(Stored data entries)

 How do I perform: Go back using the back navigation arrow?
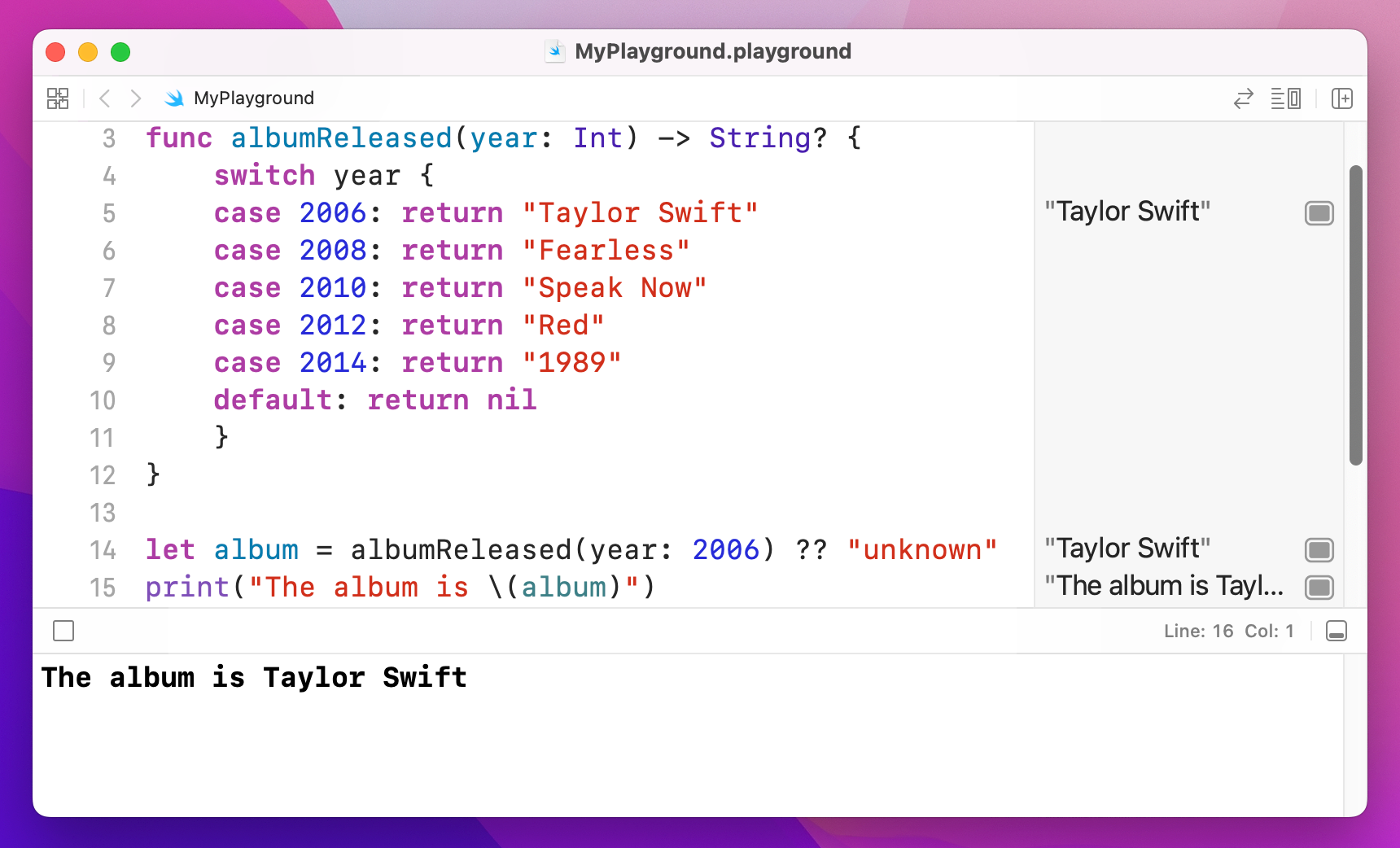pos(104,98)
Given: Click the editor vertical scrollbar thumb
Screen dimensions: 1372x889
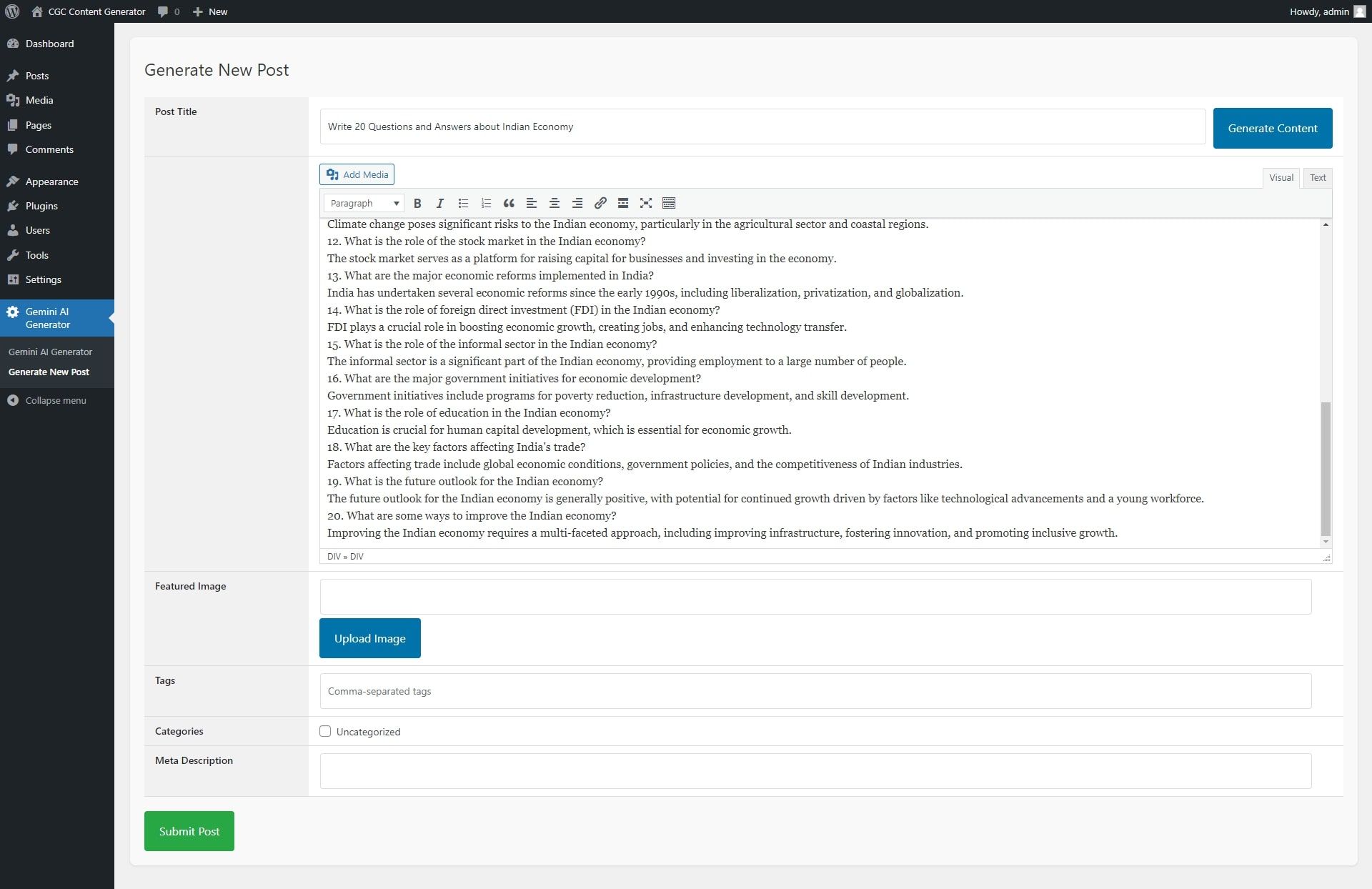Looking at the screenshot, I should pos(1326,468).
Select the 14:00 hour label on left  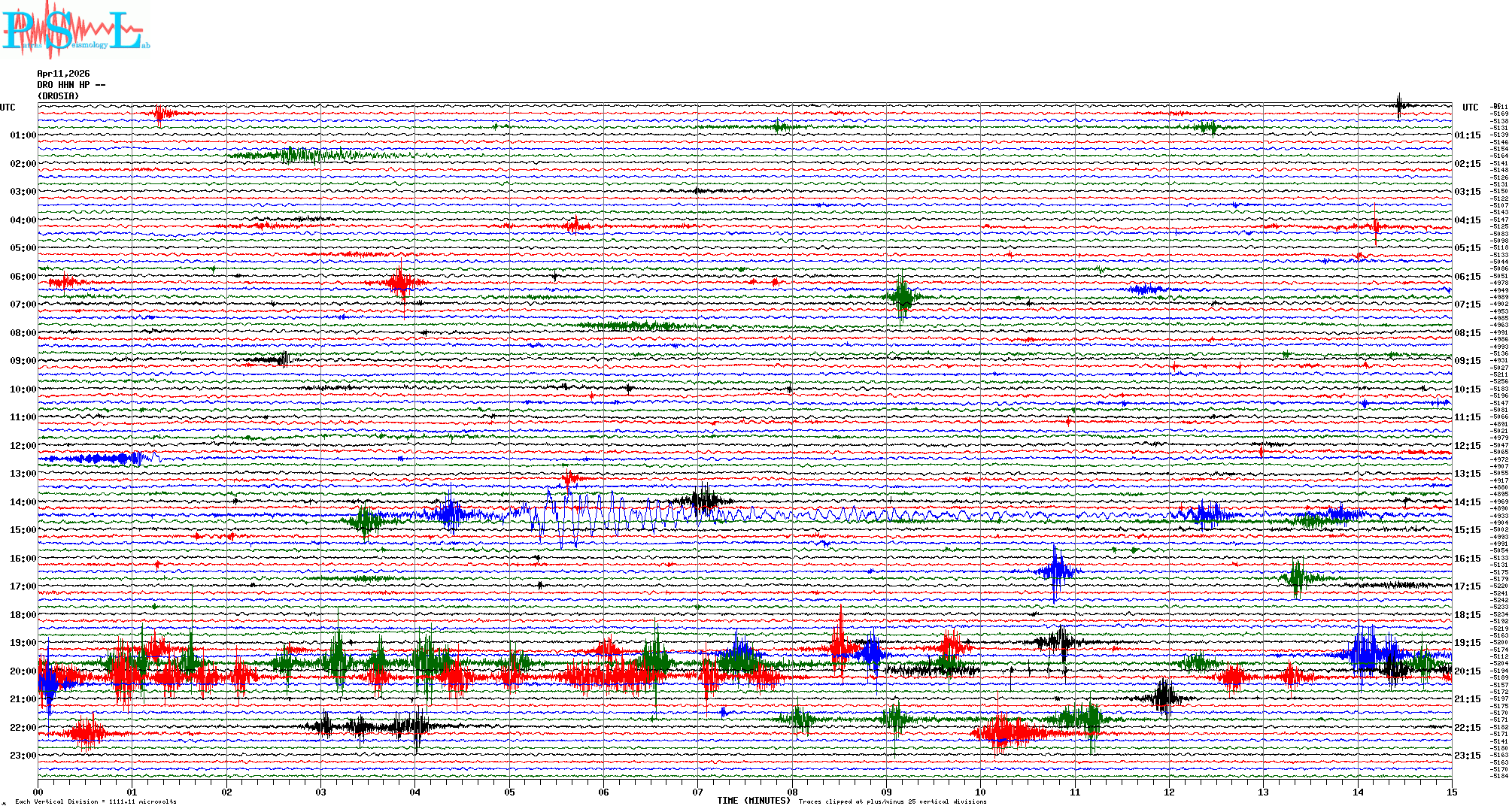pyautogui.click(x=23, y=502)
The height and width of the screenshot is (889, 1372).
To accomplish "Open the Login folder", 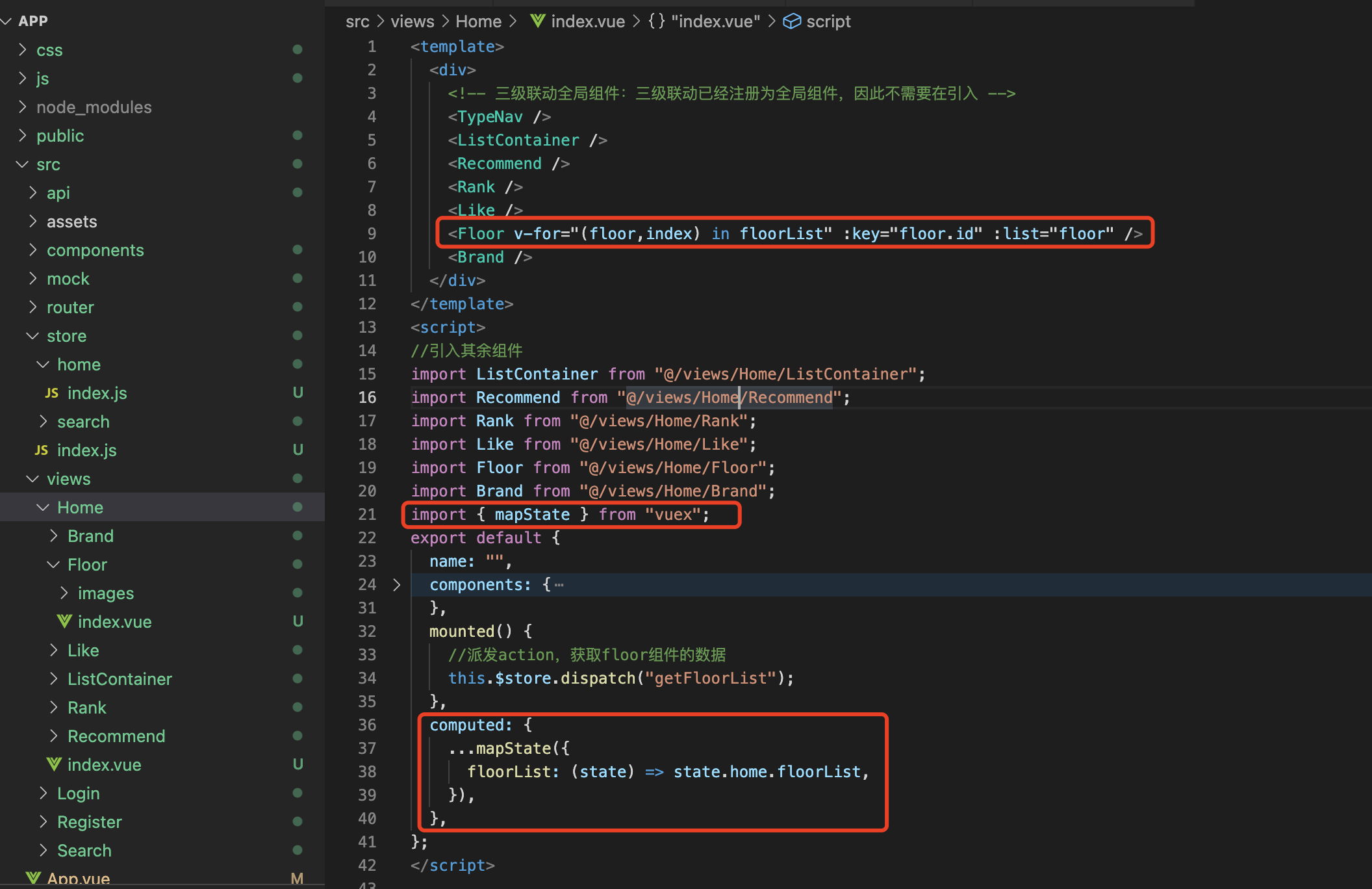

WORK INSTRUCTION:
From the line holding "The height and" to the final line of the data above, give each line again exactly, both ends included, and drop the pictures.

YOUR RESPONSE:
The height and width of the screenshot is (889, 1372).
To accomplish "Open the Login folder", 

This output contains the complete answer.